S’il est maintenant bien trop tard pour éviter le réchauffement catastrophique déjà en cours, il n’est jamais trop tard pour se soulever afin d’éviter un avenir toujours pire et pour forcer à des adaptations vitales et urgentes.
Lors de cette énième canicule, les politicards regardent à nouveau ailleurs, sont dans le déni, promettent des « solutions » nuisibles ou dérisoires, évoquent des options individuelles, se renvoient la balle, réagissent dans l’urgence pour ne rien changer au fond, nous laissent nous démerder en mode système D, etc.
C’est d’abord aux plus riches, aux grands propriétaires, aux profiteurs et aux multinationales qui se sont gavés pendant des dizaines d’années via l’économie de marché et le productivisme , cause principale des désastres, de payer les pots cassés et de réparer ce qui peut encore l’être. Evidemment, il ne le feront pas spontanément et fuieront leur responsabilité criminelle par tous les moyens, il faudra les y obliger d’une manière ou d’une autre. Il faudra aussi changer radicalement de modèle de société pour arrêter de déplorer les effets dont on chérit les causes. C’est à nous, aux peuples d’en bas, d’agir vigoureusement pour notre survie, qui va avec celle de l’ensemble de la biosphère.
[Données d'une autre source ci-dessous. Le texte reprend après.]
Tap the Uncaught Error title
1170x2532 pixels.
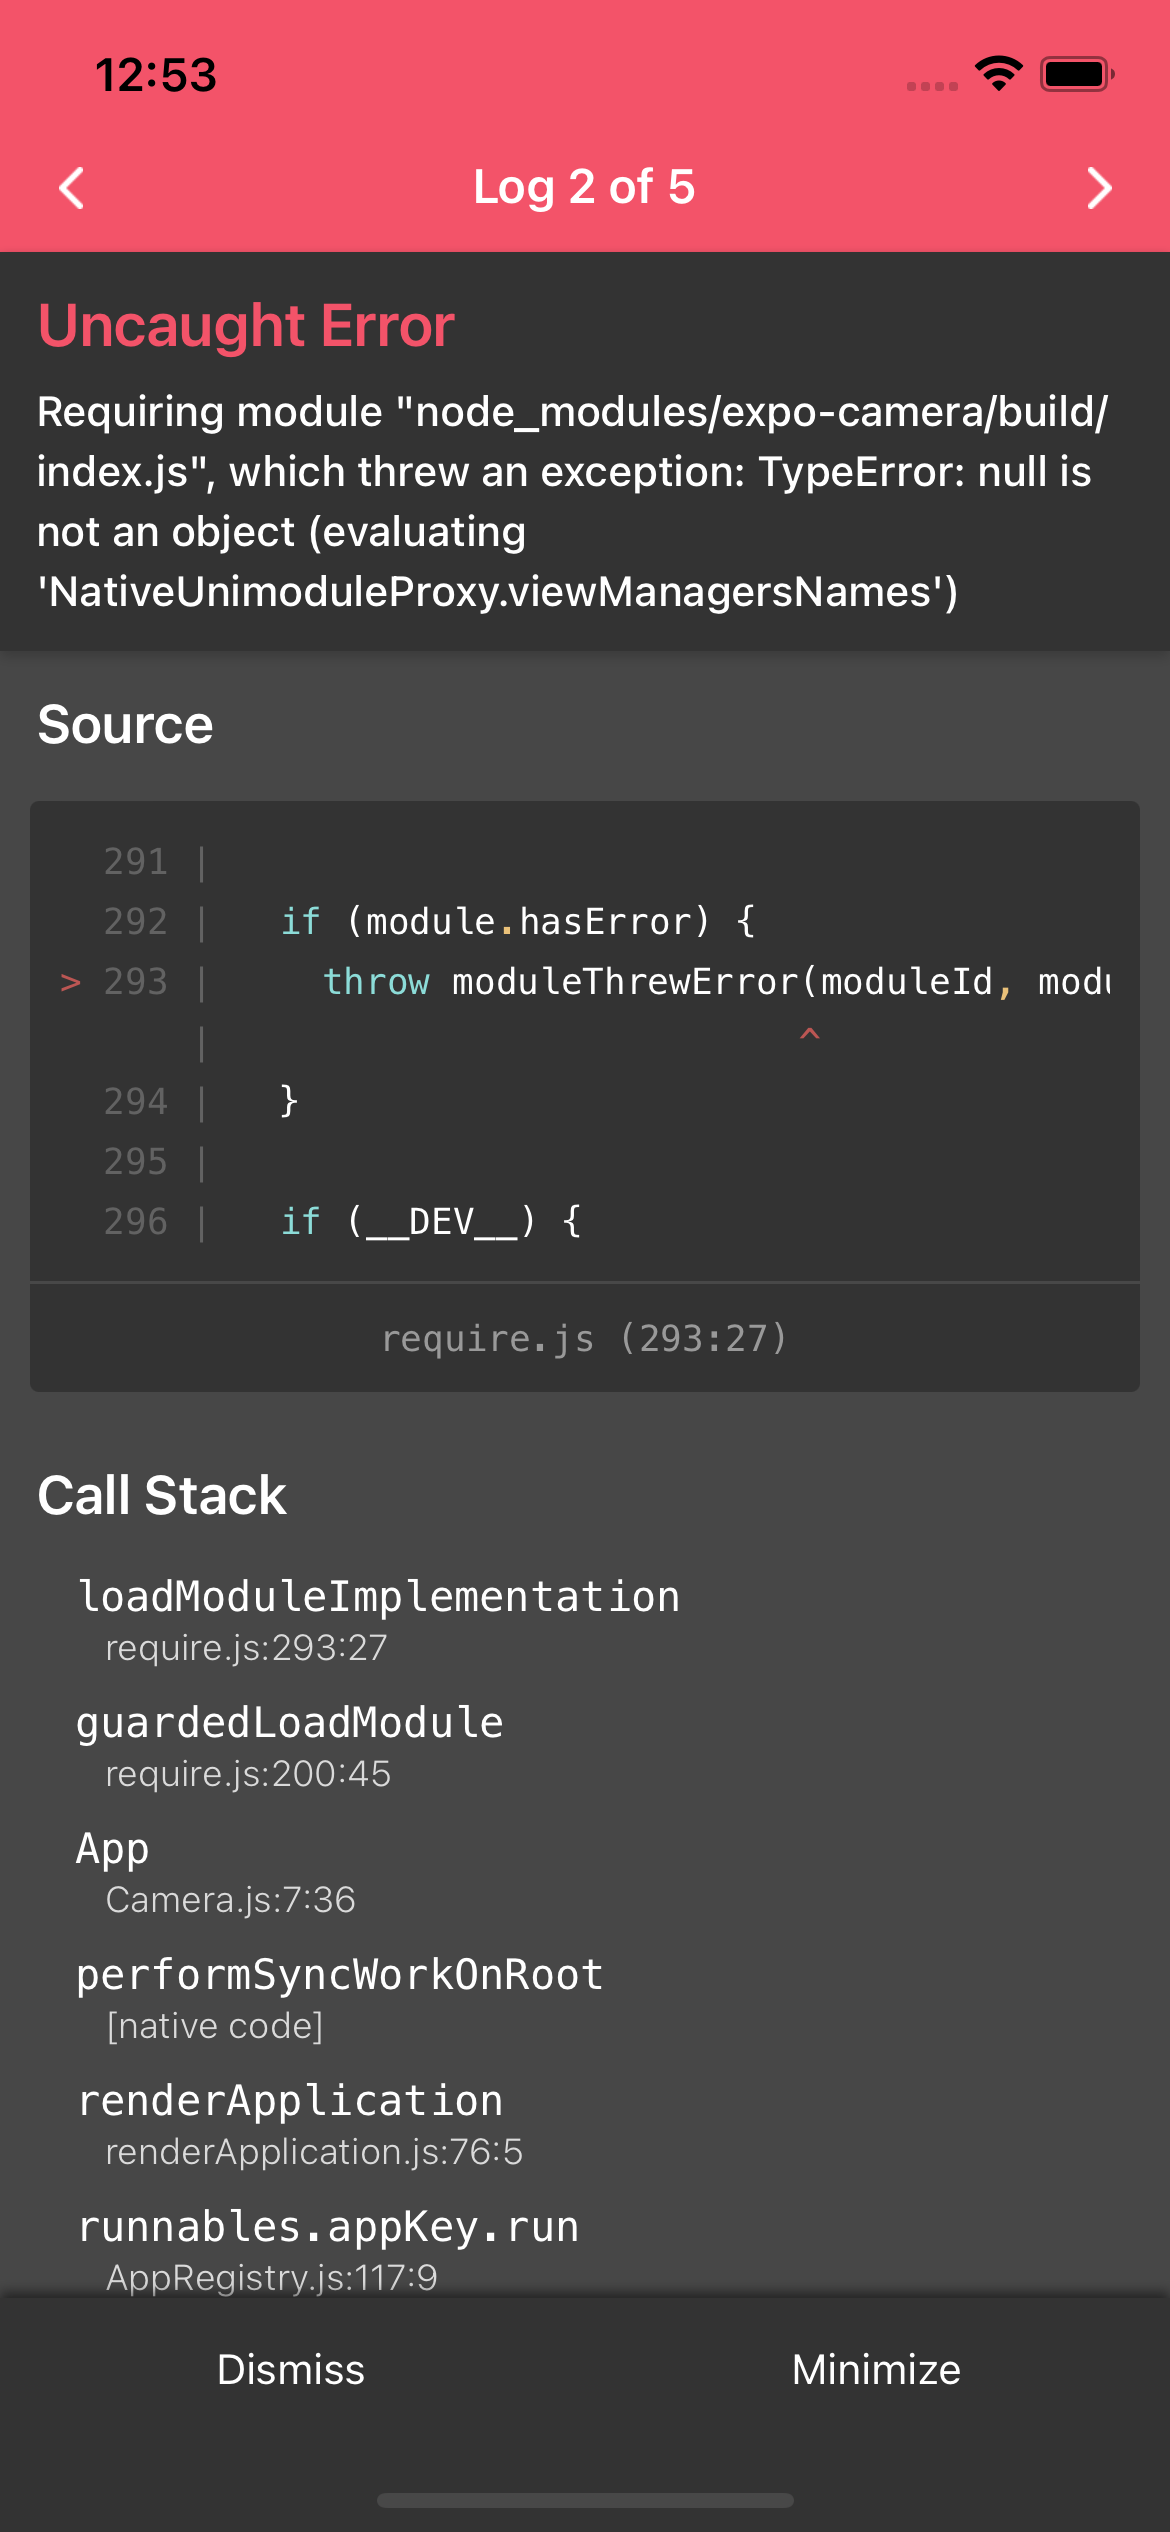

Car même une « gauche écolo » au pouvoir, même volontaire, a/aura bien du mal à contrevenir aux diktats de l’Etat et du Capital pour imposer des mesures structurelles de rupture.
Pour l’instant, l’argent va d’abord à la guerre et aux armées, aux flics et aux IA, tandis que des dizaines de milliards pleuvent sans contreparties pour les multinationales et que la recherche d’énergies fossiles à tout prix continue. L’éducation, la santé, la rénovation thermique et l’adaptation structurelle passent bien après, leurs budgets sont sabrés régulièrement ; pour le capitalisme ce sont des secteurs trop peu rentables.